항목의 첫 줄에서 시작하여 "Action: pyautogui.click(x=54, y=42)"가 들어 있는 줄에서 끝나는 부분을 한 글자도 바꾸지 말고 그대로 옮겨 쓰시오.

단어와 요소의 위치를 찾기 위한 항목:
────────────────────

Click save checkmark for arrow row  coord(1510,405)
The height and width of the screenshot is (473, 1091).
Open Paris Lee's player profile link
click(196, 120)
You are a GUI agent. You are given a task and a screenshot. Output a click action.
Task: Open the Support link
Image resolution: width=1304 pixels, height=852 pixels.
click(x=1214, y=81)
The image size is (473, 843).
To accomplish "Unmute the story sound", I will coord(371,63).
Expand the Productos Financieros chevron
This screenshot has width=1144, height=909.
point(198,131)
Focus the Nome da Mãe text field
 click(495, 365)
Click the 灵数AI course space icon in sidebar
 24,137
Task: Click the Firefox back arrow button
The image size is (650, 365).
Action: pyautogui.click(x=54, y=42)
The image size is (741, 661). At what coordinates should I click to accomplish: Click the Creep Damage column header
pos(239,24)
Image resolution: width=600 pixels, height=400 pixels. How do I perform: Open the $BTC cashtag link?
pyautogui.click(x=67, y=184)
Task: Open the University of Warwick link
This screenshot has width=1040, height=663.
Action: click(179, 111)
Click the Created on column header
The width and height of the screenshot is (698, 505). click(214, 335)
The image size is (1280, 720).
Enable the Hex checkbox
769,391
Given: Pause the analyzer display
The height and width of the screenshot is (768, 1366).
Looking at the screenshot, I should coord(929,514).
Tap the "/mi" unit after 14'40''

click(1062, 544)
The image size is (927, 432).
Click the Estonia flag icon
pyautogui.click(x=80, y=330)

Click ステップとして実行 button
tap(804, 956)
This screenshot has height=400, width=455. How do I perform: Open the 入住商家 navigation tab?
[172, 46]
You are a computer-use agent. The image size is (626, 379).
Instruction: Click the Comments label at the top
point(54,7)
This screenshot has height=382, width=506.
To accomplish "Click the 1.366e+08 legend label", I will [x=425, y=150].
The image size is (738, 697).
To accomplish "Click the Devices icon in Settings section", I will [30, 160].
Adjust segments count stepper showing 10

────────────────────

### 과제 풀이
Click save checkmark for arrow row  coord(1510,405)
The height and width of the screenshot is (473, 1091).
Open Paris Lee's player profile link
click(196, 120)
You are a GUI agent. You are given a task and a screenshot. Output a click action.
Task: Open the Support link
Image resolution: width=1304 pixels, height=852 pixels.
click(x=1214, y=81)
The image size is (473, 843).
To accomplish "Unmute the story sound", I will coord(371,63).
Expand the Productos Financieros chevron
This screenshot has width=1144, height=909.
point(198,131)
Focus the Nome da Mãe text field
 click(495, 365)
Click the 灵数AI course space icon in sidebar
 24,137
Task: Click the Firefox back arrow button
The image size is (650, 365).
Action: pyautogui.click(x=54, y=42)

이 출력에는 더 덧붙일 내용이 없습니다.